Step 1. Go to Global View’s Settings > Sever Settings to enable Built-in RADIUS and set the Server Address Type, Secret and Authentication Port properly according to your own needs. Then you will see that Status changes from Disabled to Running.

• Server Address Type: When the Controller is on a computer with multiple network adapters, and the type is configured as Auto, the server address will be sent to the device according to the ports connected to the device; when the type is configured as Manually, the user needs to manually configure the server's IP address, which should be the address the device can communicate with.
• Secret: RADIUS server key.
• Authentication Port: RADIUS server authentication port.

Step 2. Log in Controller, go to Settings > Wireless Network > WLAN to click Create New Wireless Network.

Step 3. Set parameters or options such as Network Name (SSID) / Band / Security.
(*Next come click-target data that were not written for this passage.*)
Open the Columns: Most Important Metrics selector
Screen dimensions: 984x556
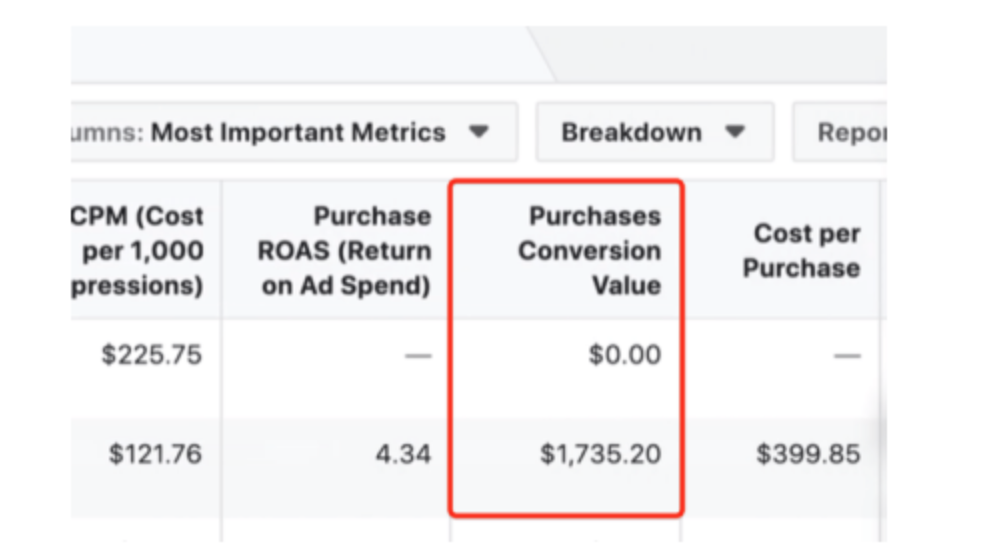coord(290,132)
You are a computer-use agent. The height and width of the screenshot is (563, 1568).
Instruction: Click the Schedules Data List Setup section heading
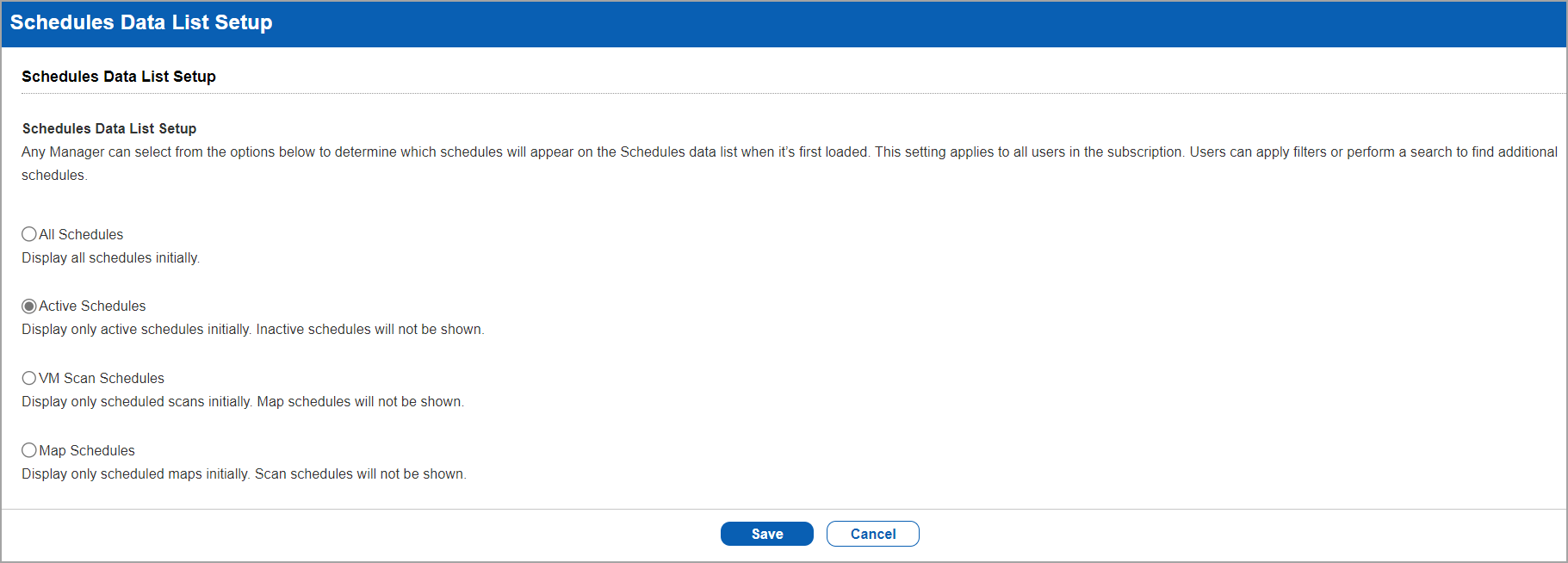(119, 77)
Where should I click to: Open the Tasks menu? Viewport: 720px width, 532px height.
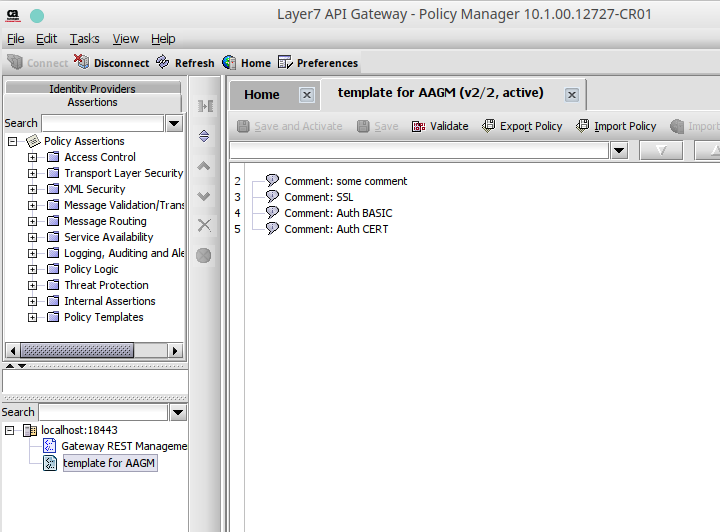coord(84,38)
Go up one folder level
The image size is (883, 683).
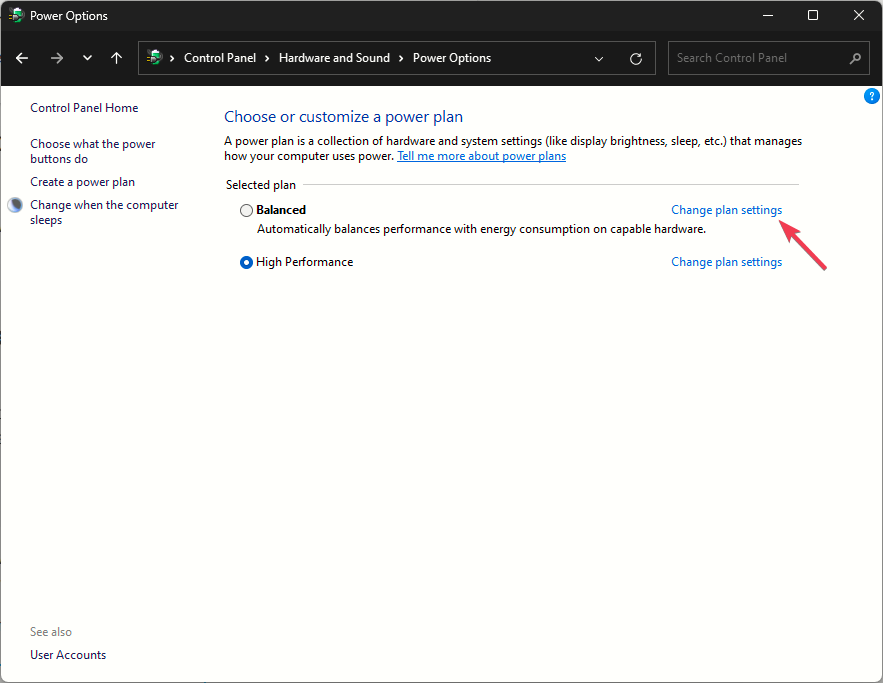tap(116, 58)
You may click on Advanced Settings to adjust more advanced configuration items according to your needs. Then click Apply.

Step 4. Go to Settings > Profiles > RADIUS Profile to edit Built-in Radius Profile.

Step 5. Click Add New RADIUS User, select Authentication Type as MAC Authentication, enter the client’s MAC address in a proper format, and then click Apply.

Step 6. Go to site’s Settings > Authentication > MAC-Based Authentication to tick MAC-Based Authentication and select the target SSID. Choose Built-in RADIUS Profile as the RADIUS Profile. Set the other configurations (NAS ID / MAC-Based Authentication Fallback / Empty Password) and choose the MAC Address Format based on your needs, but note that it must be consistent with the MAC address format that you entered in the Built-in RADIUS Profile.

Note:

• NAS ID: Configure a Network Access Server Identifier (NAS ID) for authentication. Authentication request packets from the AP to the RADIUS server carry the NAS ID. The Radius server can classify users into different groups based on the NAS ID, and then choose different policies for different groups. When it’s empty, NAS ID is TP-Link_AP’s Model_AP’s MAC_NAS by default, such as TP-Link_EAP660 HD_xx-xx-xx-xx-xx-xx_NAS.
• MAC-Based Authentication Fallback: For the wireless network configured with both MAC-Based Authentication and Portal, if you enable this feature, a wireless client needs to pass only one authentication. The client tries MAC-Based Authentication first, and is allowed to try Portal authentication if it failed the MAC-Based Authentication. If you disable this feature as default, a wireless client needs to pass both the MAC-Based Authentication and portal authentication for internet access, and will be denied if it fails either of the authentications.
• Empty Password: With this option enabled, the password used for authentication will be blank. Otherwise, the password will be the same as the username which is the client’s MAC address.

Verification

To verify the configuration, connect the two clients whose MAC addresses were registered in the RADIUS server to the corresponding SSID. If the two clients can connect to the SSID and access the internet, while others cannot, this indicates a successful configuration.

Conclusion

Now you have learned how to configure and verify MAC-Based Authentication. Please select an appropriate RADIUS server according to your actual situation. You can use other authentication methods such as WPA/WPA2/WPA3 and portal authentication for comprehensive network security.

Get to know more details of each function and configuration please go to Download Center to download the manual of your product.

FAQ

1. What is the authentication priority when WPA, MAC-Based Authentication, and Portal Authentication are all enabled?

Re. MAC Authentication > WPA Authentication > Portal Authentication.

2. What is the authentication priority between MAC-Based Authentication and MAC Filter?

Re. MAC Filter has a higher priority than MAC-Based Authentication. That is, if a client's MAC address is in the Deny List of MAC Filter, it will be unable to connect to the SSID even if it is registered for MAC-Based Authentication.